When translating materials, I usually make some minor mistakes, many of which, mostly, are caused by carelessness and can be avoided if I spend more time to understand them.

By listing several mistakes that might be ignored by new translators, this article is aimed to arouse new translators’ attention on what is seemingly insignificant but actually vital to the whole text, and help them further refine their translation.

1.Tense

Most new translators might ignore the function of tense, and think that the tense of the original text needn’t to be embodied in the translating text. This is a misunderstanding. The tense of the original text may as well be reflected in our translating text when we translating, in that tense is conducive to reveal the changing process of a thing.

E.g. English prose is elaborate rather than simple, it was not always so.

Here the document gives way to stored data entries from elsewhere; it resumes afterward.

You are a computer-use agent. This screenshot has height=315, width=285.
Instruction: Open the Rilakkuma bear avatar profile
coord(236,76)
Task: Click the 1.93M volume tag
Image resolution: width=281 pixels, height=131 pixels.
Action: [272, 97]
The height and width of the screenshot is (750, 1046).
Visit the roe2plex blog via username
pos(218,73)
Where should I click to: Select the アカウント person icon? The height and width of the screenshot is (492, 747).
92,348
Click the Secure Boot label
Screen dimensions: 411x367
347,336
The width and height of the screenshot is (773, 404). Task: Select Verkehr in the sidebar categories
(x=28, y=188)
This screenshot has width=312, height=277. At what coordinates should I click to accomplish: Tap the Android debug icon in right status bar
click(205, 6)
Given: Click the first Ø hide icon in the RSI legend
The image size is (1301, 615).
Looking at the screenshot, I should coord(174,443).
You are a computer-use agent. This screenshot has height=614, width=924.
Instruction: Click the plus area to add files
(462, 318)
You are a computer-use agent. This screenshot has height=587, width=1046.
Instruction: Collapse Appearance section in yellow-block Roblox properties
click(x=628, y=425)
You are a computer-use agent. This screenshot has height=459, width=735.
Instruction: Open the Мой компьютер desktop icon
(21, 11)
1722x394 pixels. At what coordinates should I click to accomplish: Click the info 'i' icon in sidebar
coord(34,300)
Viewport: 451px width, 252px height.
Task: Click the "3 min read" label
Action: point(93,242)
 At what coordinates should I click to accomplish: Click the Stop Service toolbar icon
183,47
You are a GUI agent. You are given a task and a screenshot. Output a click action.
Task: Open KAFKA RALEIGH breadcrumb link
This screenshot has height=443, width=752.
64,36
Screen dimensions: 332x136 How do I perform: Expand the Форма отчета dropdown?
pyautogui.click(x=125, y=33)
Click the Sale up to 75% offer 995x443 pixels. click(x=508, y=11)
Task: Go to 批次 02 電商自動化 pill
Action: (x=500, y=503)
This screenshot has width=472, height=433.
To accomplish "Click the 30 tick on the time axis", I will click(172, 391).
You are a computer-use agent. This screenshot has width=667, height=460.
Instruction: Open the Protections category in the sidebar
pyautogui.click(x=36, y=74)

Version 1: 英国散文的特点是刻意雕琢,而不是简介,但也并非总是如此。

Version 2: 现今英语散文华巧而欠简朴,过去却并非总是如此。

By comparing those two Chinese versions above, it is not difficult for us to find that their difference lies in the ways to address tense in translation. In the first Chinese version, the present tense “is” and the past tense “was” cannot be tracked, so readers are not able to know the English prose’s, in fact, has some changes from the past to the present, if they have no English version on hand;

while in the second Chinese version, the expression — “现在” and “过去” delivers the meanings of the original text in an effective way, which will not cause readers’ misunderstanding.

2. Polysemy

Polsemy means that a word has at least two different meanings. As a result, when we encounter polysemys, we need to pay more attention, in order to make the translation be more accurate.

E.g. We are fully aware that you receive many surveys and questionnaires. This is not simply another opinion poll.

Version 1: 我们深知您收到过许多调查与问卷。但这张调查并不仅是其中的一个民意调查。

Version 2: 我们深知您收到过许多调查与问卷。但此次问卷并非简单的民意调查。

In the first version, the translator regard “not simply” as a whole and misunderstand it as “不仅仅”, which is not in accordance with context; While in the second version, the translator sees the word “simply” as a separate unit, and translate is as “简单的”, which is more accurate and more adaptive to the whole text. Hence, when we are confronted with polysemy as “simply”, we should be more careful.

What I have discussed in the previous paragraphs are actual cases that I have encountered in the translating process. Though those two problems seem to be too trivial to mention, they could exert negative influence on the whole translating text, and, sometimes, would even impact translators’ career due to those inadvertent mistakes.

So, be more careful and more responsible for the translation.